Stored data entries
○ ○ ○

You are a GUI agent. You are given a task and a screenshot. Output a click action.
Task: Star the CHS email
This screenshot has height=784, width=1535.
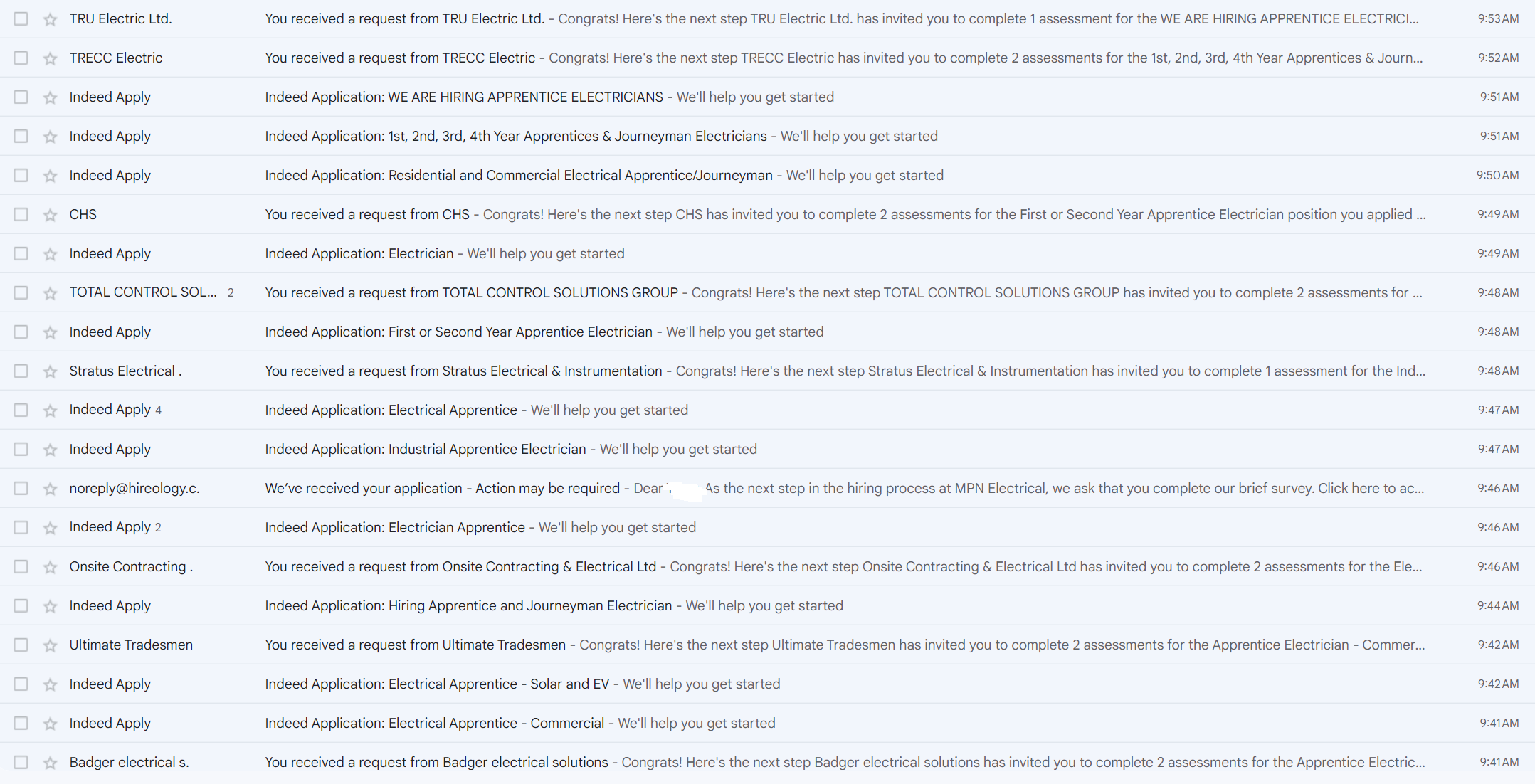point(50,215)
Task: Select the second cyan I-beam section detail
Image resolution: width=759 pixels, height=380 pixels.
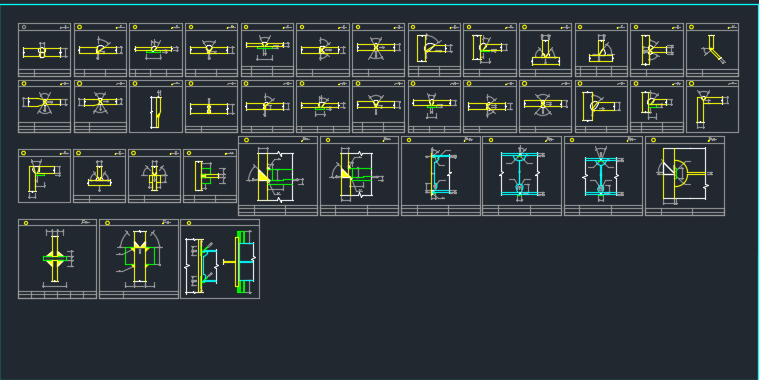Action: (x=603, y=176)
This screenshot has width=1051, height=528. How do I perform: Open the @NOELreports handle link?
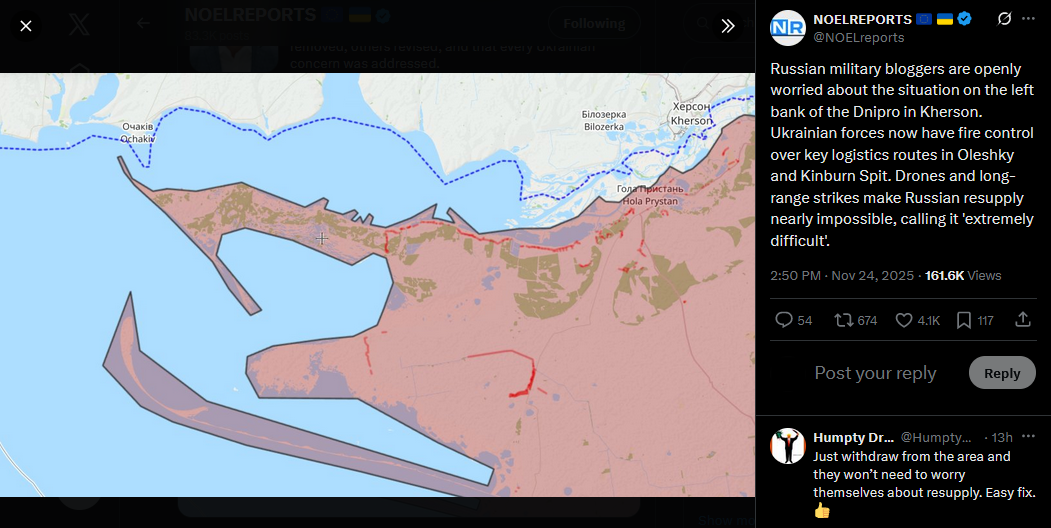(859, 38)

○ ○ ○

→ **TASK**:
Make a word-for-word copy of the records above, excluding all pictures.

→ **EXERCISE RESPONSE**:
You are a GUI agent. You are given a task and a screenshot. Output a click action.
Task: Star the CHS email
This screenshot has height=784, width=1535.
point(50,215)
Task: Select the second cyan I-beam section detail
Image resolution: width=759 pixels, height=380 pixels.
Action: (x=603, y=176)
This screenshot has width=1051, height=528. How do I perform: Open the @NOELreports handle link?
(859, 38)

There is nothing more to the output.